Chekhov begins by describing his trip across the Tatar Strait on the steamer Baikal and his arrival at Alexandrovsk, the largest settlement and administrative center of Sakhalin Island. In the first two-thirds of the book, the author describes his systematic survey of almost every Russian community on the island. The text combines a travel narrative, which includes bits of conversations and fine descriptive writing, with demographic data.

At the time of Chekhov's visit, there were approximately 10,000 convicts and exiles living on the island, along smaller numbers of indigenous Gilyak and Ainu. Chekhov indicates the number of households and population of each settlement, and its breakdown by penal status of residents.

There were three categories of residents: (1) prisoners (some, but not all of whom were confined to the prisons that existed in the larger settlements); (2) settled-exiles, who had completed their prison terms but had to remain for life on Sakhalin; and (3) peasants-in-exile, who were permitted to leave Sakhalin, but had to remain in Siberia. Army folk and the families who accompanied some convicts to Sakhalin constituted a fourth class--they were free to return to European Russia.
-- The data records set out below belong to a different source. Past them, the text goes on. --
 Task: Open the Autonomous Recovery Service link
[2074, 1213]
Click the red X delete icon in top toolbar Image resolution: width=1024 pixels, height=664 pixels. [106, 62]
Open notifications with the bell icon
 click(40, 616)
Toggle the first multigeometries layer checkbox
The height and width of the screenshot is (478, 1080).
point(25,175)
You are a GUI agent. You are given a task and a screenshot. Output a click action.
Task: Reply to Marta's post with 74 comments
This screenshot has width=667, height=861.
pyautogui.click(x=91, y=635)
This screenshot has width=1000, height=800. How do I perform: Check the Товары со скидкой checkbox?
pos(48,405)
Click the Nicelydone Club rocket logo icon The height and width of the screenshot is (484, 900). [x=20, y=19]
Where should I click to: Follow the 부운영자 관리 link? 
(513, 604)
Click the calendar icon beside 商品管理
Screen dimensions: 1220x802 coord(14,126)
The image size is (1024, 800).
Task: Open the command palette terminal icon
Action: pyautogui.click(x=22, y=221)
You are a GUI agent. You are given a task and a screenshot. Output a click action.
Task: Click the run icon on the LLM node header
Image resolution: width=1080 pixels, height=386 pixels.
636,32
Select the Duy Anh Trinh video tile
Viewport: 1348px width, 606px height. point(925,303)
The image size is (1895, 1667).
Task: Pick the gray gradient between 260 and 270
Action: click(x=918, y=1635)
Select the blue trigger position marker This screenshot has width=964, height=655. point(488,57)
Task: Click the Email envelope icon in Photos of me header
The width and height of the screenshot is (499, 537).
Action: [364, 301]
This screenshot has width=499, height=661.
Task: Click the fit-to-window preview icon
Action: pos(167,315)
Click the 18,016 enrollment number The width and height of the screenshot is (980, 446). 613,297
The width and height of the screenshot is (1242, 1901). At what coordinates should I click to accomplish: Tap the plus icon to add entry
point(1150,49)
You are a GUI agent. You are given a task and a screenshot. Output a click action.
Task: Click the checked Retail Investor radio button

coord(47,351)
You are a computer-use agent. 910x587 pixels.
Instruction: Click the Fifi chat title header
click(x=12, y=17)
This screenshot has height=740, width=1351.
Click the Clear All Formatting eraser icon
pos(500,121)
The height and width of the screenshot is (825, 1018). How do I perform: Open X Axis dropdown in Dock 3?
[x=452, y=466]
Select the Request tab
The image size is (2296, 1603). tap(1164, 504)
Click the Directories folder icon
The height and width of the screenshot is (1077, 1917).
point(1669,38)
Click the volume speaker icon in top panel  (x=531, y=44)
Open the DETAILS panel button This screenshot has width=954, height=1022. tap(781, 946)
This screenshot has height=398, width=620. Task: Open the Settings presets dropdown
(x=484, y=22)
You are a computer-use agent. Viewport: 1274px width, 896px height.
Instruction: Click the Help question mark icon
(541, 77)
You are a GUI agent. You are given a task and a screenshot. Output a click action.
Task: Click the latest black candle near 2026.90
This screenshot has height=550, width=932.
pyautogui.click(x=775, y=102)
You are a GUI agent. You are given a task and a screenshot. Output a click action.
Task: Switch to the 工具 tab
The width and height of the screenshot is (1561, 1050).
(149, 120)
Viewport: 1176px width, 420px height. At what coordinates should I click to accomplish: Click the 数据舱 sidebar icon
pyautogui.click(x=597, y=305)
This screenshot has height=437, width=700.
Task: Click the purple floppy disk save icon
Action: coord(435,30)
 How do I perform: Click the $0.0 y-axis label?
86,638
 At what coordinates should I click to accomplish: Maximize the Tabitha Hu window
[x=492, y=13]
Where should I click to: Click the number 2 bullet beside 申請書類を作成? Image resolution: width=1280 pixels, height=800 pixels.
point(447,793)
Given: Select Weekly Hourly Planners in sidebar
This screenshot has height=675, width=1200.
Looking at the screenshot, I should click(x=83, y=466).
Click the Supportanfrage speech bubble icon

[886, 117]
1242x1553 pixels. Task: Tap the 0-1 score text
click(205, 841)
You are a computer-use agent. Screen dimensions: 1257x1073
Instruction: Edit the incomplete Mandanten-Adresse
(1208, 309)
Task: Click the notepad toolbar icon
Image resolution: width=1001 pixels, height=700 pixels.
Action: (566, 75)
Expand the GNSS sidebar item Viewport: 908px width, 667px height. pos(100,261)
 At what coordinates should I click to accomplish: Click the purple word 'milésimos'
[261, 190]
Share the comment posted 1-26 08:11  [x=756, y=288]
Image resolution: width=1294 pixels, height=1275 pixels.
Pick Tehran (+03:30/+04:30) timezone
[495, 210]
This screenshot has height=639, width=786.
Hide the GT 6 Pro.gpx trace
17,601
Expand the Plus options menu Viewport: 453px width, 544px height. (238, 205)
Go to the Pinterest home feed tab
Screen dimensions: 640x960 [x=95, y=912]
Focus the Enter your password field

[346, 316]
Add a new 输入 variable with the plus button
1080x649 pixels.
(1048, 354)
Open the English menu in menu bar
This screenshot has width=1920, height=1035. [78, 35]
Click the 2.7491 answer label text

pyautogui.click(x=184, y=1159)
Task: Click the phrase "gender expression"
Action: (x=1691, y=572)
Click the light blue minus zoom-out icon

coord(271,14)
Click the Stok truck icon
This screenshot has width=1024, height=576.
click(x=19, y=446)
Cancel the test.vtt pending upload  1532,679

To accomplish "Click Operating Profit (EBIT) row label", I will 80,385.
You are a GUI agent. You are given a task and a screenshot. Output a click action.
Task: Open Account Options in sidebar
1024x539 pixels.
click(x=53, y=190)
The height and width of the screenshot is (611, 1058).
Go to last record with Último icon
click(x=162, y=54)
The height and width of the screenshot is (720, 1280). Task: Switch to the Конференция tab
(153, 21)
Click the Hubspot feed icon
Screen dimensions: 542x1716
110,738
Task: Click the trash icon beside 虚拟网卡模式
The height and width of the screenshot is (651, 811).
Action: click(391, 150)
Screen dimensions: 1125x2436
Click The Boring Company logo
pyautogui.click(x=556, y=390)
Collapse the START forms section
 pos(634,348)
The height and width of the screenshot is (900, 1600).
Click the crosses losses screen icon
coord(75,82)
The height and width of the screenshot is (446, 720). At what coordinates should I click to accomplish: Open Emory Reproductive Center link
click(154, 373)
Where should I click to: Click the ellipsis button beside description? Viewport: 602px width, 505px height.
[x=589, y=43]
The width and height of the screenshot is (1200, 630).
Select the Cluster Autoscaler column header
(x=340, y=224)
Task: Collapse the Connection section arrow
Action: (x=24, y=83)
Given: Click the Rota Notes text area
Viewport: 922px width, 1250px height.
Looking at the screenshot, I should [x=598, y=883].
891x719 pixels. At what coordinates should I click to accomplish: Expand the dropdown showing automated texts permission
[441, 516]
Chekhov eloquently describes the poverty and terrible living conditions in this inhospitable land, as well as providing snippets of local geography and history. The final one third of the book consists of chapters on social and economic conditions, daily life, morality, and the health status of the population.

Commentary

Chekhov labored for three years on this book, which was more difficult for him to write than were any of his other works. He evidently surveyed many thousands of persons on Sakhalin, using a 12-item data collection card. (He claims to have surveyed them all, but in several places the text contradicts this statement.) Much of the demographic and social data does, in fact, appear in the text, but Chekhov simply could not bring himself to write a scientific treatise.

Thus, the book is a peculiar mixture of personal observation, anecdote, quantitative data, and social analysis. Interestingly, while Chekhov describes the horrendous prison conditions in lurid detail (e. g. the smell of the latrines), his prose remains cool and "Chekhovian" throughout. Chapter 23, which is based on medical records from the three hospitals on Sakhalin, presents a picture of morbidity and mortality among the convicts.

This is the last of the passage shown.